In Edie's "The Life You Love Manifesto," she describes our Life of Faith as a life of receiving, not of doing.  She lingers on the point that "we bring nothing to the table except sin and despair" and every good thing at the table is from God.  I look back on each guilt-generating seminar and self-help book that I have raved, craved, and prayed over and am finally comforted.  Truth that I already knew rings truer.  Peace sweeps over me.  God brings grace; grace leads us to hope because it grants righteousness.  On my own, I am not righteous.  Nothing I could ever do will ever change my status- neither of my two statuses:

1) I am totally bad.
2) He makes me totally good.

Edie shares her personal experience (I hang on the wise words of older godly women) of trying trying trying for years and years to get it right, stuck in the endless cycle of spent energy and guilt.  I am so there, my friends.  I have created and renovated self-improvement lists, habit-breaking strategies, and personal schedules for which there is not enough time in the day.  No matter how long and hard I try, I will never arrive.  The more likely scenario is that I will spend another decade striving, failing, and guilt-ridden, possibly bound for the stress that beautiful and redeemed writer Ann Voskamp once felt when she wrote,
“I wake to... the wrestle to get it all done, the relentless anxiety that I am failing.
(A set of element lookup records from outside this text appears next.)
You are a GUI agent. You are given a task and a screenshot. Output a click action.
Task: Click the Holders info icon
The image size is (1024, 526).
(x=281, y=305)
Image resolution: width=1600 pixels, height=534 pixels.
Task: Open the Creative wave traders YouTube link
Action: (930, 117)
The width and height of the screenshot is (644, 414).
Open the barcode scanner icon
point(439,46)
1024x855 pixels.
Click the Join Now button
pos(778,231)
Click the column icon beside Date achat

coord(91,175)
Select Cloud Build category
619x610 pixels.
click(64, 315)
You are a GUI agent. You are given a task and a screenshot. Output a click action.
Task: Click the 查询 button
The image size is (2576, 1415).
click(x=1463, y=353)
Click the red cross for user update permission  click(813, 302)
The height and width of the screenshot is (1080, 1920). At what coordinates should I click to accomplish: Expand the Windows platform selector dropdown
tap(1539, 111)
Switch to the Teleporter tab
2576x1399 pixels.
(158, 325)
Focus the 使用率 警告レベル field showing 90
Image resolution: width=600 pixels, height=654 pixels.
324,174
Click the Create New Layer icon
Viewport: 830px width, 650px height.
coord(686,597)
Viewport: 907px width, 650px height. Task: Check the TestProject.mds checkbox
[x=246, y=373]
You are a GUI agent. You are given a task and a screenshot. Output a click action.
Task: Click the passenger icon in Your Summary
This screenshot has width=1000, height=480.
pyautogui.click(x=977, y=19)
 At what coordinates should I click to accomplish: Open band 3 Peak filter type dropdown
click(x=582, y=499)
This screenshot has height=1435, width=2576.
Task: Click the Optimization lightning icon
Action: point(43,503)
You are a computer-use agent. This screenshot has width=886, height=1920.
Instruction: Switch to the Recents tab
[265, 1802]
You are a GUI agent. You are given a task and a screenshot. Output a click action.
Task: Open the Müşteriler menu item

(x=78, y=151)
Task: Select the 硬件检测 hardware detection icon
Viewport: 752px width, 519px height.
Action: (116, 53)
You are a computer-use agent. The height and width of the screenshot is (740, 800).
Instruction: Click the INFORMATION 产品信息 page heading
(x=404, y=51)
Always, the failing. I yell at children, fester with bitterness, forget doctor appointments, lose library books, live selfishly, skip prayer, complain, go to bed too late, neglect cleaning the toilets. I live tired. Afraid. Anxious. Weary. Years, I feel it in the veins, the pulsing of ruptured hopes. Would I ever be enough, find enough, do enough?"  
We can spend our lives on earth lamenting that we cannot reach godliness not realizing that, when we see Him in heaven, we will more so lament not having fully experienced the freedom and rest that He offered while we were still on earth.  Oswald Chambers so beautifully describes the "delight of despair" you will feel at the moment when you fall prostrate, as John did in Revelation 1:17-18, and Jesus touches your shoulder,
"You know it is not the hand of restraint, correction, nor chastisement, but the right hand of the Everlasting Father... it is an ineffable peace... full of sustaining comfort and strength.  Once His touch comes, nothing at all can throw you into fear again."  
In this mortal life, we should not expect to continually feel the utter fullness of His patient love- for we cannot remove ourselves from the context of our earthly circumstances and daily conditions constrained by our mortal needs and faults, surrounded by the devastating faults of others, and filled with sympathy or sorrow (Bernard of Clairvaux). But, when we see Him, we will be given understanding.  We can delight here and now in believing that moment will come.  I choose to fall into that happy rest that he offers now.  I will put forth effort, but I will not put my hope in that effort.  I will never "arrive" or be "enough," but He is enough and His grace is sufficient for me.